[Stored records]
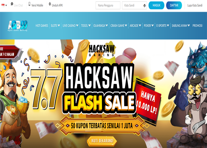207x148 pixels.
Task: Expand the TOGEL dropdown arrow
Action: click(x=90, y=25)
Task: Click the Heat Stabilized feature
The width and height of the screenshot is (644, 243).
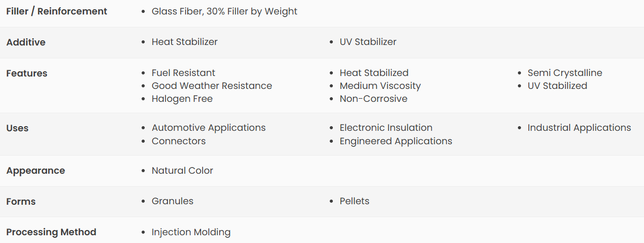Action: click(x=374, y=73)
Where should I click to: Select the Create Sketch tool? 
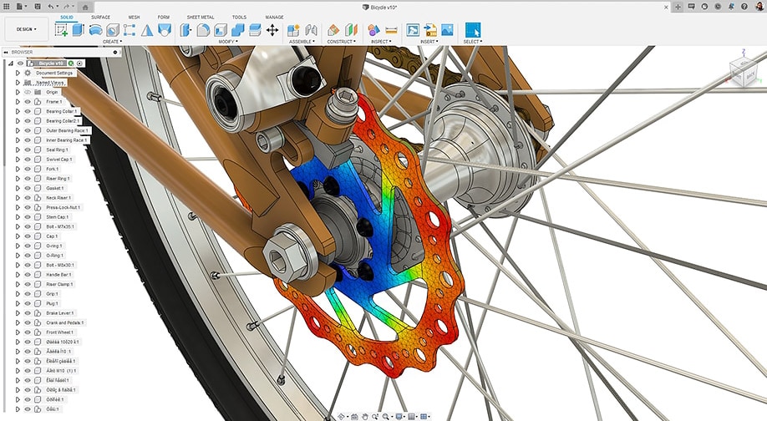tap(61, 30)
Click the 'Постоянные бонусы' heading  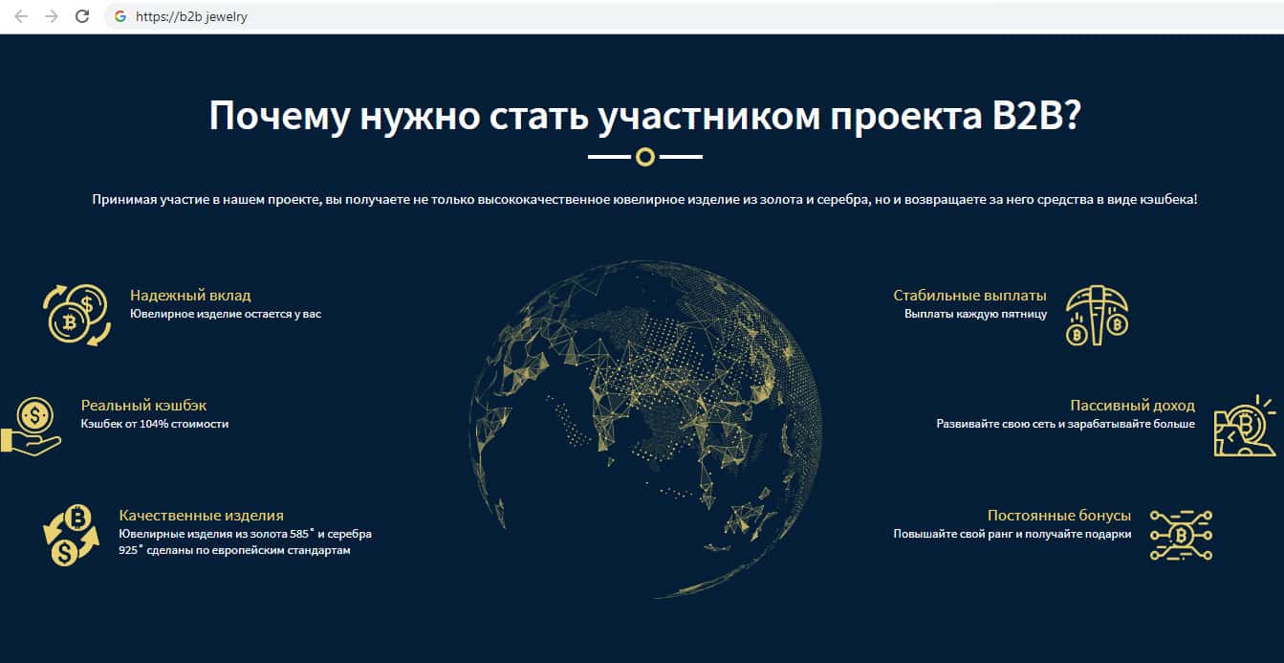[1058, 516]
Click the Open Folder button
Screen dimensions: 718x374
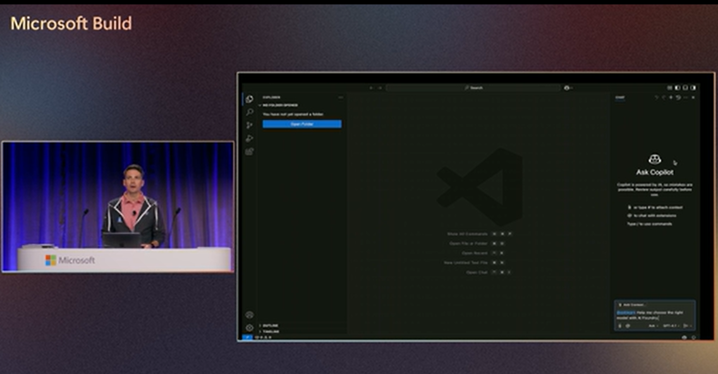click(x=302, y=124)
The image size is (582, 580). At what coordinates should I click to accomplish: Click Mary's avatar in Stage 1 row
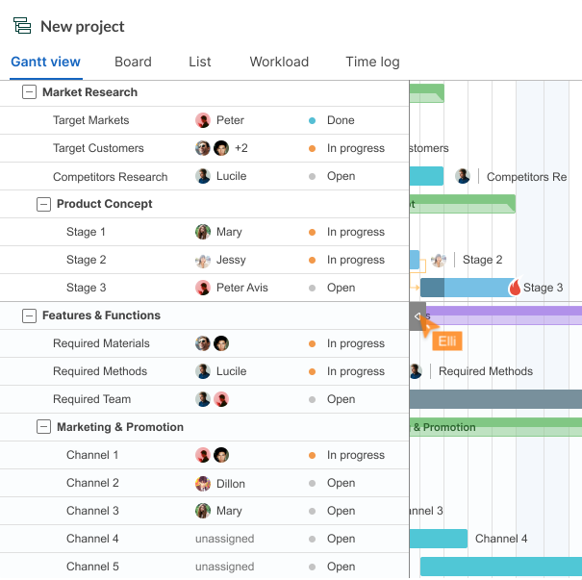coord(203,232)
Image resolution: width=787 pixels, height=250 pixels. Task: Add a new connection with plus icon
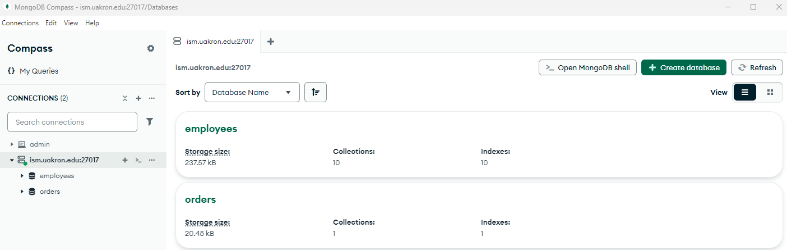coord(138,98)
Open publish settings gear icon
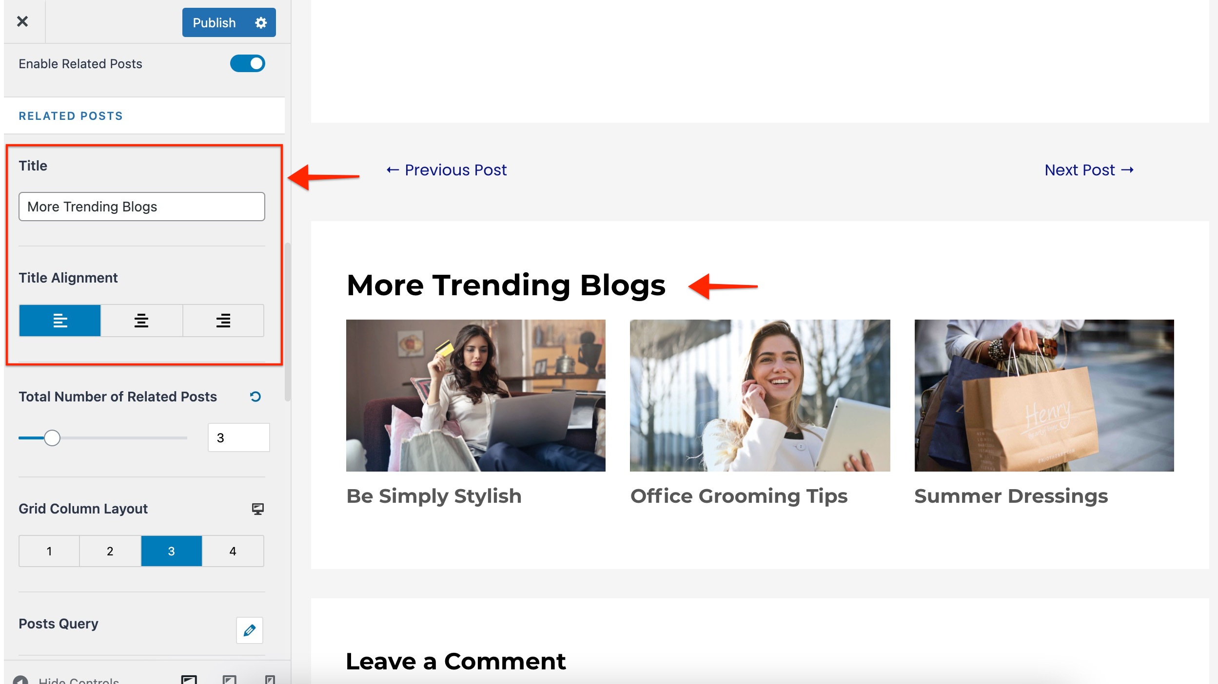 coord(261,22)
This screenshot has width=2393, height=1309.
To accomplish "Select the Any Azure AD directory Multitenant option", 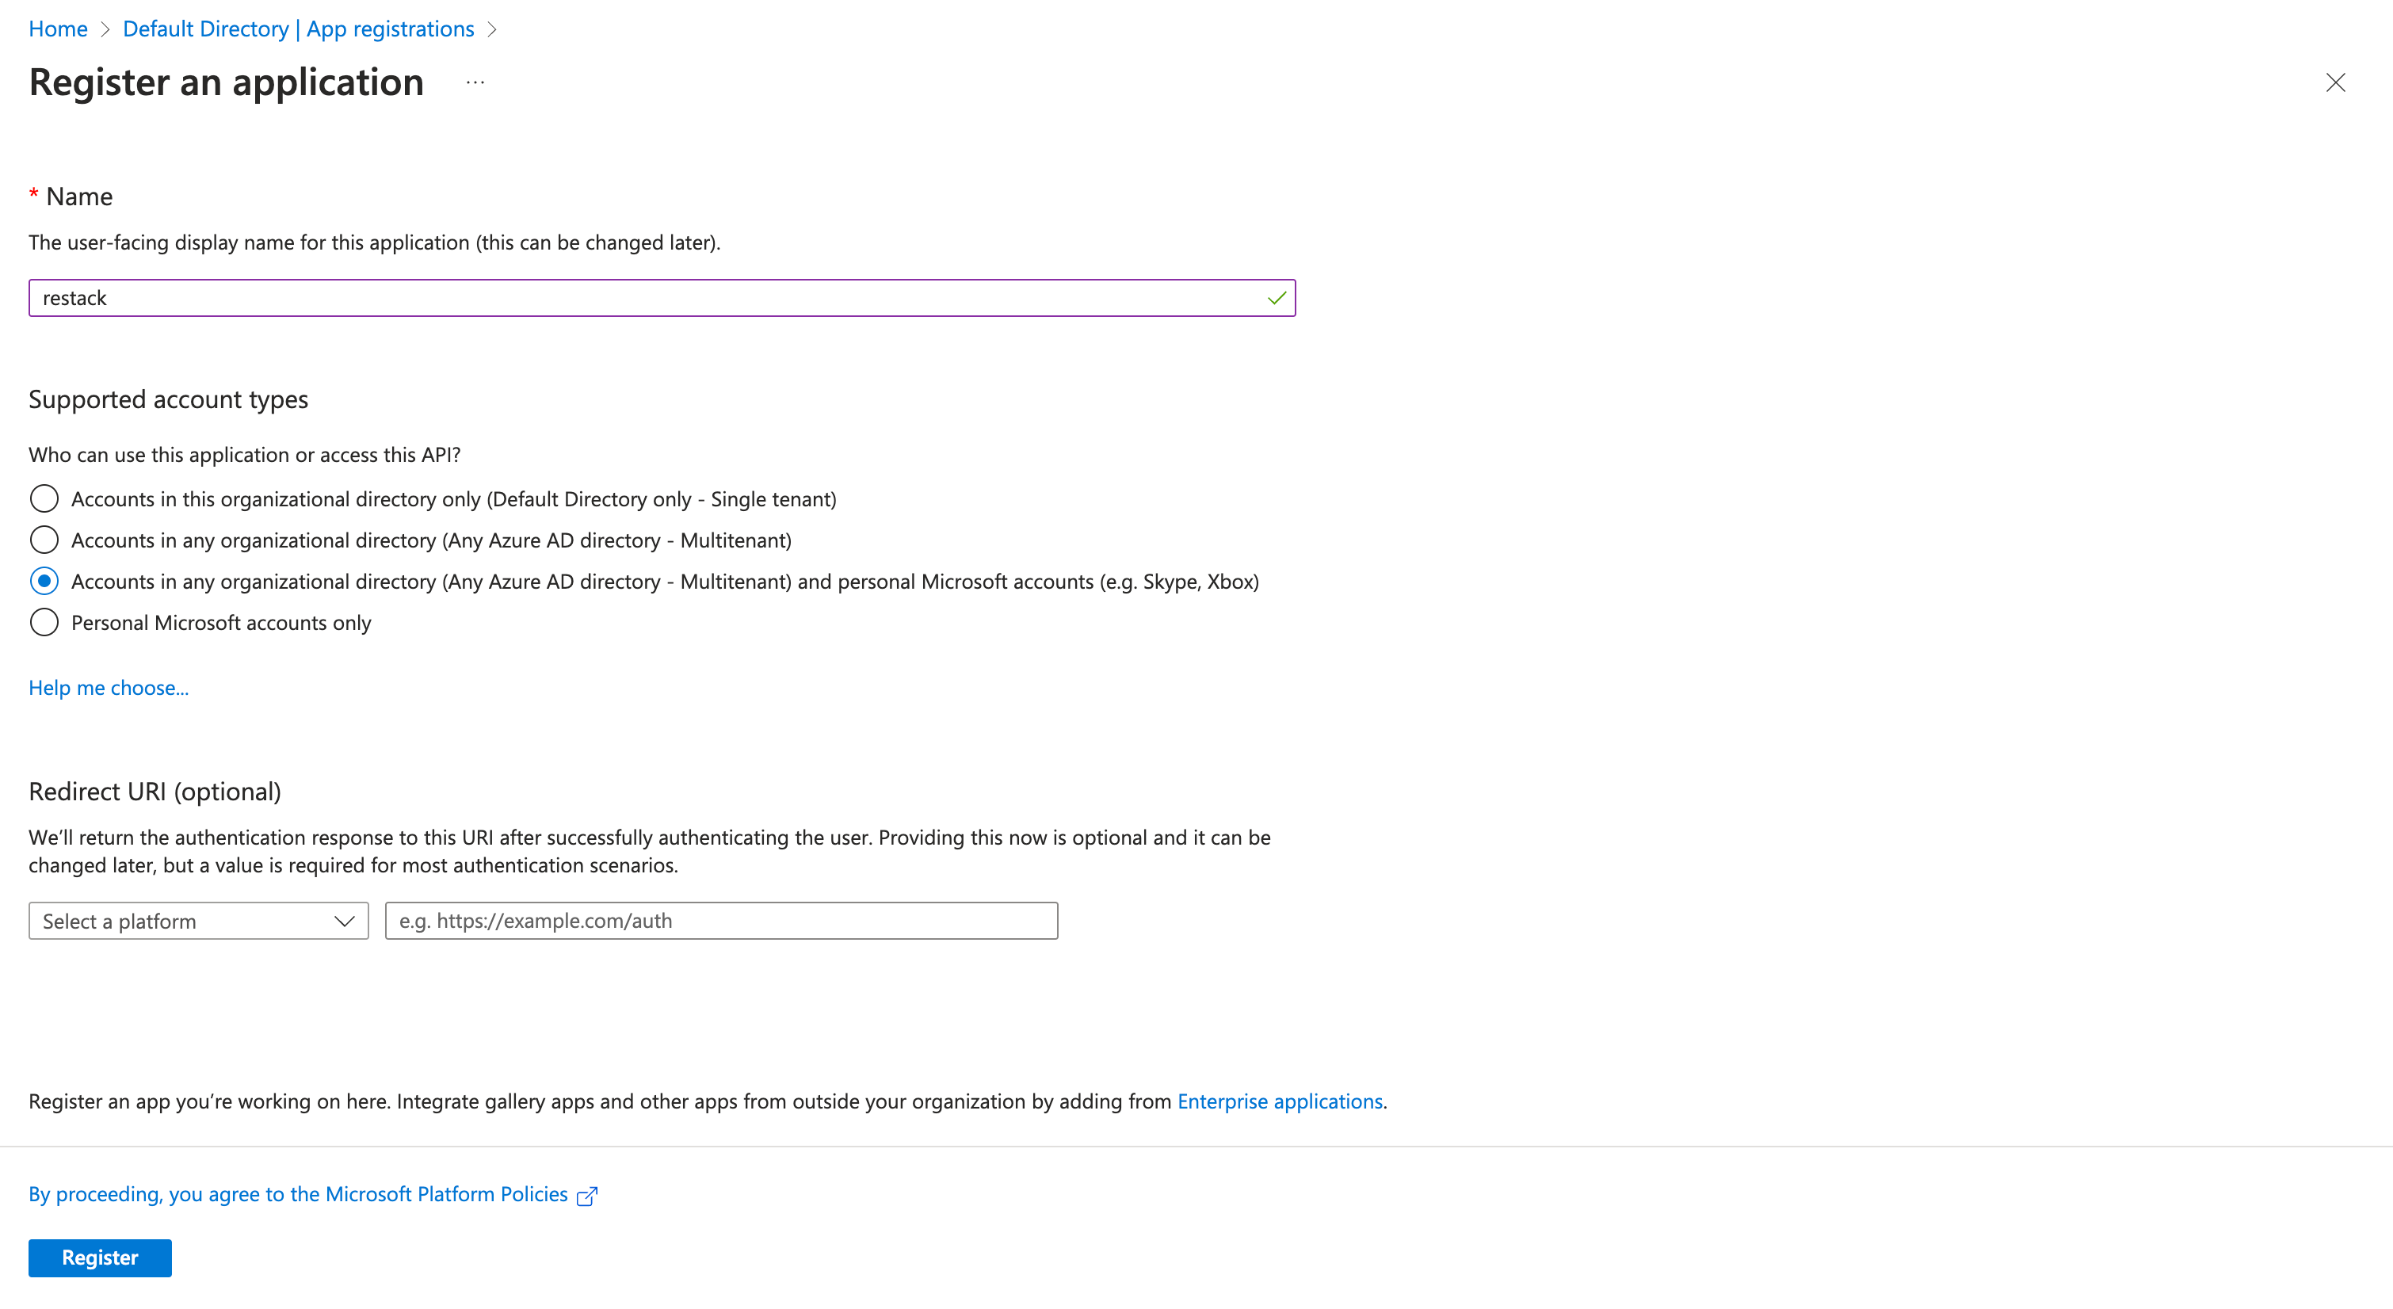I will pos(44,540).
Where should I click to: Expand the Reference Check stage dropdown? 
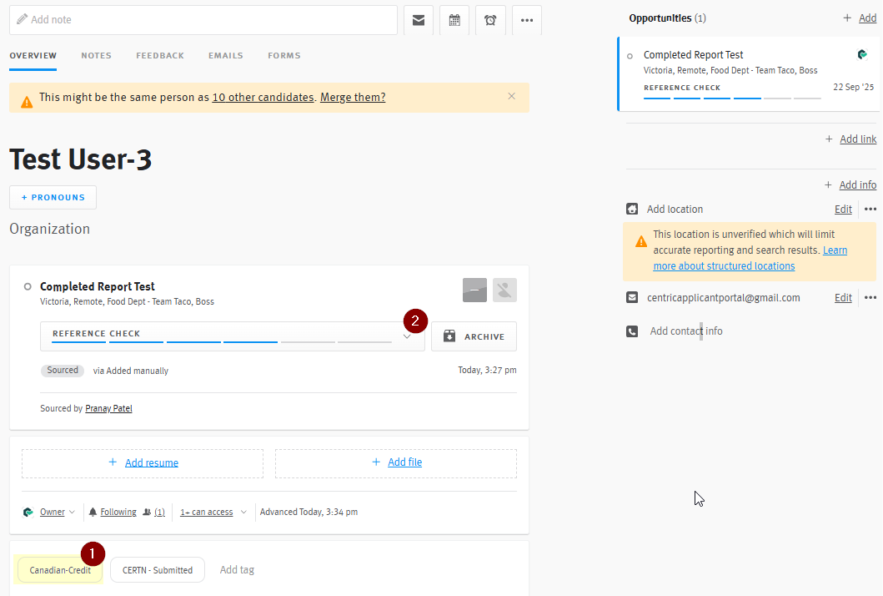tap(406, 335)
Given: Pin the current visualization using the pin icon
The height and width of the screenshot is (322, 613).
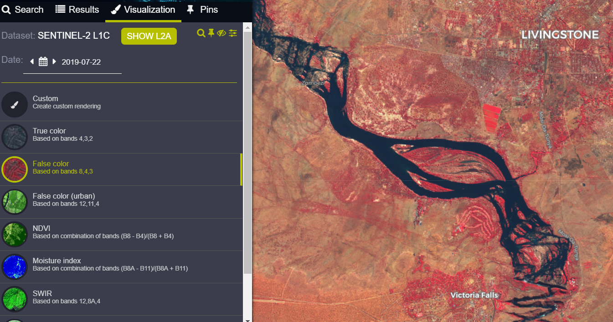Looking at the screenshot, I should coord(211,33).
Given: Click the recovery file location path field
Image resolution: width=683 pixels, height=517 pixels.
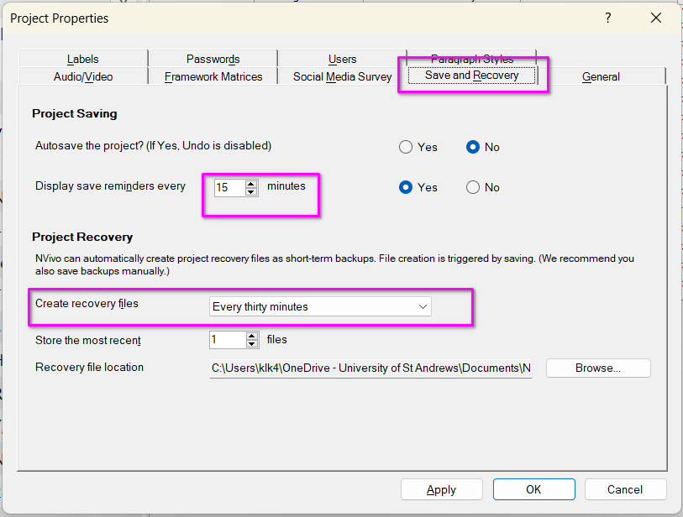Looking at the screenshot, I should click(370, 368).
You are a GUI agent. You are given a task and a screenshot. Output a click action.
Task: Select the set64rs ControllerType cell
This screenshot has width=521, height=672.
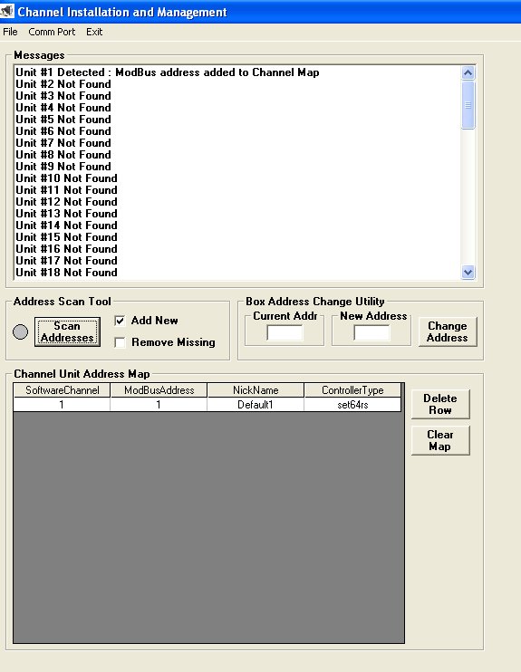(x=352, y=405)
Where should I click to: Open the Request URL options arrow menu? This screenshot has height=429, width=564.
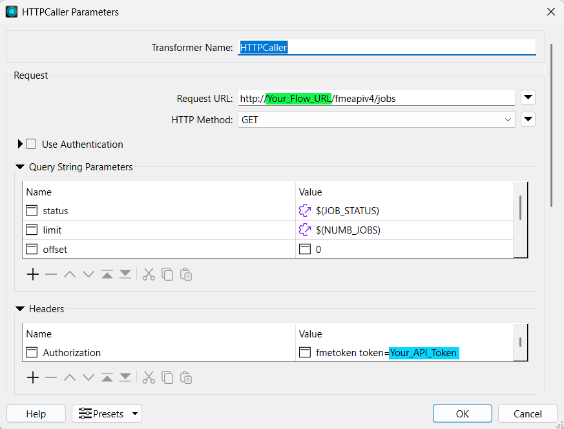[x=528, y=97]

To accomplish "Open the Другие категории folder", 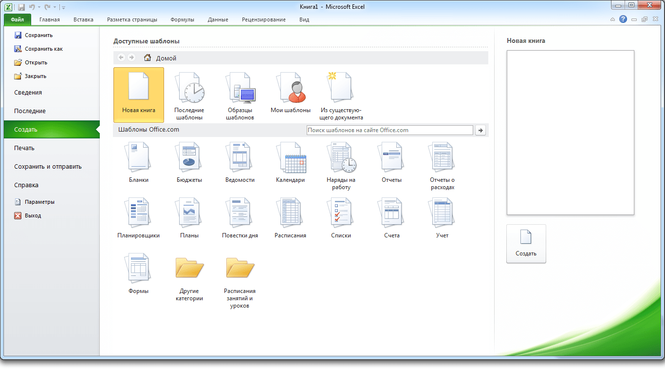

**GOAL OF THE EXERCISE:**
Leaving the pictures aside, transcribe exactly the lines from the one containing "Given: Click the" to the final line of the entries above, both ends included.

**ANSWER SPACE:**
Given: Click the recovery file location path field
Image resolution: width=683 pixels, height=517 pixels.
Looking at the screenshot, I should click(370, 368).
You are a GUI agent. You are given a task and a screenshot. Output a click action.
Task: Select the set64rs ControllerType cell
This screenshot has width=521, height=672.
(x=352, y=405)
Where should I click to: Open the Request URL options arrow menu? This screenshot has height=429, width=564.
[x=528, y=97]

To accomplish "Open the Другие категории folder", 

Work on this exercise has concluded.